*WHAT YOU SHOULD DO*: Within the entries below, find the portion that opens with the line containing "Check the Add" and closes with the line containing "You are a computer-use agent. Image". Retype that portion exactly and only.

*ENTRIES SUPPLIED*:
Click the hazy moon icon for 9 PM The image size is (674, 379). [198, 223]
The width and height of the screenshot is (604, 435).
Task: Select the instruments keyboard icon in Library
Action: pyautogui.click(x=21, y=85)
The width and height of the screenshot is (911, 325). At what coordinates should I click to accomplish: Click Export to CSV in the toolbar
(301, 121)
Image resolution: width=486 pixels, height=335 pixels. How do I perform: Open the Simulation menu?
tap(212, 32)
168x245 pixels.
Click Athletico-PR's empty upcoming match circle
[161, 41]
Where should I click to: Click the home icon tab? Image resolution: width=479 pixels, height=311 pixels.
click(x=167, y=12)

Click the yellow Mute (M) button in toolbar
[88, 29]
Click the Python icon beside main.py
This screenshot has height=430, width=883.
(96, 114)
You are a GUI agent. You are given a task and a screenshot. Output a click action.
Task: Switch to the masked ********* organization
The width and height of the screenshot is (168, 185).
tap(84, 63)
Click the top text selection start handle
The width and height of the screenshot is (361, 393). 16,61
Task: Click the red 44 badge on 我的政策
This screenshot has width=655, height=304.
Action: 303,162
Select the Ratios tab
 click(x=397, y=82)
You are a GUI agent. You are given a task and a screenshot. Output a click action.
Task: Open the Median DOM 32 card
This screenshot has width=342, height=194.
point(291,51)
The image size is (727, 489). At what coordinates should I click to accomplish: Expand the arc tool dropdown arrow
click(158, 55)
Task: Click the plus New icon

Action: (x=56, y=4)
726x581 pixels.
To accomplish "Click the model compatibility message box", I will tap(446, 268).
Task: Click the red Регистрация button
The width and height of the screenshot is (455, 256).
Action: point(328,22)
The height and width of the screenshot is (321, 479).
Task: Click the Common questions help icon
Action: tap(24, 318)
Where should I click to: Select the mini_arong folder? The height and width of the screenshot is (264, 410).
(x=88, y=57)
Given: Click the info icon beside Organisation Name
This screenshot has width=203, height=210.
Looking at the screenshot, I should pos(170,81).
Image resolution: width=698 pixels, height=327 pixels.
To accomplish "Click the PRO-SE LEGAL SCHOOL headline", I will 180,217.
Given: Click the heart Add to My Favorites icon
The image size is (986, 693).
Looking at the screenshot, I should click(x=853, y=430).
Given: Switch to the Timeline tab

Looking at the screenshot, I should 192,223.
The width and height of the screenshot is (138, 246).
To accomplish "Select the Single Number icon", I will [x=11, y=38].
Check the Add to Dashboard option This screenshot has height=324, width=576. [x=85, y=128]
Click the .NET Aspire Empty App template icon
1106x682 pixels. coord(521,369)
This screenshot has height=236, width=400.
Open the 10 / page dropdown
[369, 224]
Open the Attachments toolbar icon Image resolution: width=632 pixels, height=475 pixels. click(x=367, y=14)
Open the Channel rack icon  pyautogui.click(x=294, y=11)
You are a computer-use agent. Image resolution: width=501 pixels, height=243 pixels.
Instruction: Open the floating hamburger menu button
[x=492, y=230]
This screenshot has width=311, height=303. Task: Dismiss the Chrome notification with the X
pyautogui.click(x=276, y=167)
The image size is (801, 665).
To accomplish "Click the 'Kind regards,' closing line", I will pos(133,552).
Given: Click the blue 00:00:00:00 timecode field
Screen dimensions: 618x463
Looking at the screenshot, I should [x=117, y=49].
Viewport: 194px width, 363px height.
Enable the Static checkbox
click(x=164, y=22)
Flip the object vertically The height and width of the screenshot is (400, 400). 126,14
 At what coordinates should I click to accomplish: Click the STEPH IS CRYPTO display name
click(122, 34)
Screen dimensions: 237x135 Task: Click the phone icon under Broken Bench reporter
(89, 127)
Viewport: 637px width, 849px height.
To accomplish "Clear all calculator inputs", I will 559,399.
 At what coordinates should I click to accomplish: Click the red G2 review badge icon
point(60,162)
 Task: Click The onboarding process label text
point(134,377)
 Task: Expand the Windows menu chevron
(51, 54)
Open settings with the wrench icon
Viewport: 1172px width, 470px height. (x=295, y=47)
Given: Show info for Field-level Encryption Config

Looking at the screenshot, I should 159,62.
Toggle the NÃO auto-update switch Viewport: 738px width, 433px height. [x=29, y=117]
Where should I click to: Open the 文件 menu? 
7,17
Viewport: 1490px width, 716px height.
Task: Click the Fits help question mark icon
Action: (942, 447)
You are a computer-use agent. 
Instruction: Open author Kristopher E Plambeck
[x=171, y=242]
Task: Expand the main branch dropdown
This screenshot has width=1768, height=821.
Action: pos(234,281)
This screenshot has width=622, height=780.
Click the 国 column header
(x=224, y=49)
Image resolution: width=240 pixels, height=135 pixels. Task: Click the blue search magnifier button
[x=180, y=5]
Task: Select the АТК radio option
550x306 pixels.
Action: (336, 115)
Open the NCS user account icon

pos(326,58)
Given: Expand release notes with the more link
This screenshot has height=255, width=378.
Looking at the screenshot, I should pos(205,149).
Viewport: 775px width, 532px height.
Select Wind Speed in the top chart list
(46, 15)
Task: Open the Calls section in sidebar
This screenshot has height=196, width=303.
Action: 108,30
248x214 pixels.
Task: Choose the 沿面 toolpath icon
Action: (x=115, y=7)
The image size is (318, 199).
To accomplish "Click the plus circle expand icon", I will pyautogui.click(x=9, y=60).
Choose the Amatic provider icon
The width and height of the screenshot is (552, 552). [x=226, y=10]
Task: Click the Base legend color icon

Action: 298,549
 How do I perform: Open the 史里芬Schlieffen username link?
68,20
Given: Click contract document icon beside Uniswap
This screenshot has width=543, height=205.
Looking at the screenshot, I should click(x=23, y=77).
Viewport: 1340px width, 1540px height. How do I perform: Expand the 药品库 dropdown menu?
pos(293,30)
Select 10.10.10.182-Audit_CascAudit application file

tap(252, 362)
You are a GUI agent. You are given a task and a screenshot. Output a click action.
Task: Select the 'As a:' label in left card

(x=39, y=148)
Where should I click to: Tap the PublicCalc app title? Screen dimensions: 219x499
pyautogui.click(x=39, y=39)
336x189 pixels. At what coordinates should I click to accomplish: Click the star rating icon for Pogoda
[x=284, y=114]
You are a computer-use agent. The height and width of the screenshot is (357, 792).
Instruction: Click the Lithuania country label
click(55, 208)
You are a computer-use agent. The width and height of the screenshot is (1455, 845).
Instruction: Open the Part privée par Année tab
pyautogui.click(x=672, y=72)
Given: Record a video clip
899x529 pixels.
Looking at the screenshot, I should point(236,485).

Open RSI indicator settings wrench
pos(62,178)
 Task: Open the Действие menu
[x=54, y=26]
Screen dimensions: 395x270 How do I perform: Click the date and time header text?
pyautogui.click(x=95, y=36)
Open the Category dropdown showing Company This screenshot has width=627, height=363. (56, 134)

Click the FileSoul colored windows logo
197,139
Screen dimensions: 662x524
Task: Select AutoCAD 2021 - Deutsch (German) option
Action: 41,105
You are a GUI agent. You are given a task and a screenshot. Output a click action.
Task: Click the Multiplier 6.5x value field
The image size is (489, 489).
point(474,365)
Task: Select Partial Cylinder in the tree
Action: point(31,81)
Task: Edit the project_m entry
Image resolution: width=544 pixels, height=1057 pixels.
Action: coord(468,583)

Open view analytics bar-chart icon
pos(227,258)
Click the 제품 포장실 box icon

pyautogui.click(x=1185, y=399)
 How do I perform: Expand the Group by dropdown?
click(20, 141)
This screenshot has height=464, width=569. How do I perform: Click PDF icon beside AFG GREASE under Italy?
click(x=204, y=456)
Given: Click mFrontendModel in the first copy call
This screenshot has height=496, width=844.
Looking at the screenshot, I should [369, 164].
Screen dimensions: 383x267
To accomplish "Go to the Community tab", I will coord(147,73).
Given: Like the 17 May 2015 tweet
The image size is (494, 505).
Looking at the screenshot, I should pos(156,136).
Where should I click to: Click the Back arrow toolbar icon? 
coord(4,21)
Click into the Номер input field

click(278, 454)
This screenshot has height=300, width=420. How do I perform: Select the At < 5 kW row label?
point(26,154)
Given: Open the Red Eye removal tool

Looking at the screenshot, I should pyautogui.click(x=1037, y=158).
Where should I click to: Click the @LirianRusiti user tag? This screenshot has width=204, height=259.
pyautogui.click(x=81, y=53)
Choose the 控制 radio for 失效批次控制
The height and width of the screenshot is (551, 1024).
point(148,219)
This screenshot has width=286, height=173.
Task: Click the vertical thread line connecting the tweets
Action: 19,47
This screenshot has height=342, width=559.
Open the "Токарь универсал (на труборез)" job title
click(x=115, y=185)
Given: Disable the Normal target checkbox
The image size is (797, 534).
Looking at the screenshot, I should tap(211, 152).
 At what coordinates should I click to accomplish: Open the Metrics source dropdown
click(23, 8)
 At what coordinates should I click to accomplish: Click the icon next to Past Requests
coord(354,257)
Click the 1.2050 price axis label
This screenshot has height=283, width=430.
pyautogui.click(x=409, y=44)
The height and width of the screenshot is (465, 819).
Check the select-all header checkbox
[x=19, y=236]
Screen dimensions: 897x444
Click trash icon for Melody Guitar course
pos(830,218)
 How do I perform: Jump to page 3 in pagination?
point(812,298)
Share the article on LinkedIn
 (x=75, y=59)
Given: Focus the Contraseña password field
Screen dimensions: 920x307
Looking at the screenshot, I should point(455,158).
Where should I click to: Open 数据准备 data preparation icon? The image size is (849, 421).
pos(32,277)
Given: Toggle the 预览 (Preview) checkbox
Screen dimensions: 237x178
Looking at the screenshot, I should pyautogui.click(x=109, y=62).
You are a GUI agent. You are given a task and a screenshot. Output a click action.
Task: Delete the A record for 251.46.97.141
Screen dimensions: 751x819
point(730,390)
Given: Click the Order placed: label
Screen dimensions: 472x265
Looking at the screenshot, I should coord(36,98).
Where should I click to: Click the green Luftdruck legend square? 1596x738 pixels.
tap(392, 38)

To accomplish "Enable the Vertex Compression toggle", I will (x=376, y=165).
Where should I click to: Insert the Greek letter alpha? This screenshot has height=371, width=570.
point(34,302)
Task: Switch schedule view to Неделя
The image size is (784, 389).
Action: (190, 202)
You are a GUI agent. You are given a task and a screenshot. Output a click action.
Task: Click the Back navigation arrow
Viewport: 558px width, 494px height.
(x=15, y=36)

*SOLUTION FOR THIS PROBLEM*:
Check the Add to Dashboard option This screenshot has height=324, width=576. [x=85, y=128]
Click the .NET Aspire Empty App template icon
1106x682 pixels. coord(521,369)
This screenshot has height=236, width=400.
Open the 10 / page dropdown
[369, 224]
Open the Attachments toolbar icon Image resolution: width=632 pixels, height=475 pixels. click(x=367, y=14)
Open the Channel rack icon  pyautogui.click(x=294, y=11)
You are a computer-use agent. Image resolution: width=501 pixels, height=243 pixels.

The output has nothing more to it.